═════ Exercise data

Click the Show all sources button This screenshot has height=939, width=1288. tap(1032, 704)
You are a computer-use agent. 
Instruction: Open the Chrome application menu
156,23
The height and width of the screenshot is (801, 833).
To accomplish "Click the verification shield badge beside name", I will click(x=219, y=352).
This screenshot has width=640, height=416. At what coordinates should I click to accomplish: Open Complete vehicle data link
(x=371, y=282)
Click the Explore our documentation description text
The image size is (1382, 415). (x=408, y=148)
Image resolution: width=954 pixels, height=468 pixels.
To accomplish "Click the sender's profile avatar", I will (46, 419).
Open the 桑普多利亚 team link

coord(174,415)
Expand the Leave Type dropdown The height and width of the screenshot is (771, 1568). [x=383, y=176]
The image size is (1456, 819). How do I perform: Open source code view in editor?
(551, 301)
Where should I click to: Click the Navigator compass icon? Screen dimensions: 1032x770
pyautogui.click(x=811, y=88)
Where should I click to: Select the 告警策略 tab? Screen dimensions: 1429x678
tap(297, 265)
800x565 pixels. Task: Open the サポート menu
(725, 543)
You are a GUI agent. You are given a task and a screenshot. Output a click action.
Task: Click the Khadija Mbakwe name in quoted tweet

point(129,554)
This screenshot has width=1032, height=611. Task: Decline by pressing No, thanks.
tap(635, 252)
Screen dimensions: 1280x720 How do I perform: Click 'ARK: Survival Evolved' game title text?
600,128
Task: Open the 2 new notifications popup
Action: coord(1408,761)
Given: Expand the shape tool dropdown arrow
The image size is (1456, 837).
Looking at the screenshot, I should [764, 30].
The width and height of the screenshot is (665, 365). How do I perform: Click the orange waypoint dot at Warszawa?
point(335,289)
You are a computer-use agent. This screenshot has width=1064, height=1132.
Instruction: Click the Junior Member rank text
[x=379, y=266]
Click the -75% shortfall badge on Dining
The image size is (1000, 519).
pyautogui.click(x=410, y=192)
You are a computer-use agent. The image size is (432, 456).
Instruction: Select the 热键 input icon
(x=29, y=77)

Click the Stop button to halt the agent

══════════

● Set task
Reproduce the rows starting at the line containing "The width and" and ending with the last row, changing "Junior Member" to "Senior Member" and leaving everything else unchanged.

● Response
The width and height of the screenshot is (665, 365). How do I perform: Click the orange waypoint dot at Warszawa?
point(335,289)
You are a computer-use agent. This screenshot has width=1064, height=1132.
Instruction: Click the Senior Member rank text
[x=379, y=266]
Click the -75% shortfall badge on Dining
The image size is (1000, 519).
pyautogui.click(x=410, y=192)
You are a computer-use agent. The image size is (432, 456).
Instruction: Select the 热键 input icon
(x=29, y=77)

Click the Stop button to halt the agent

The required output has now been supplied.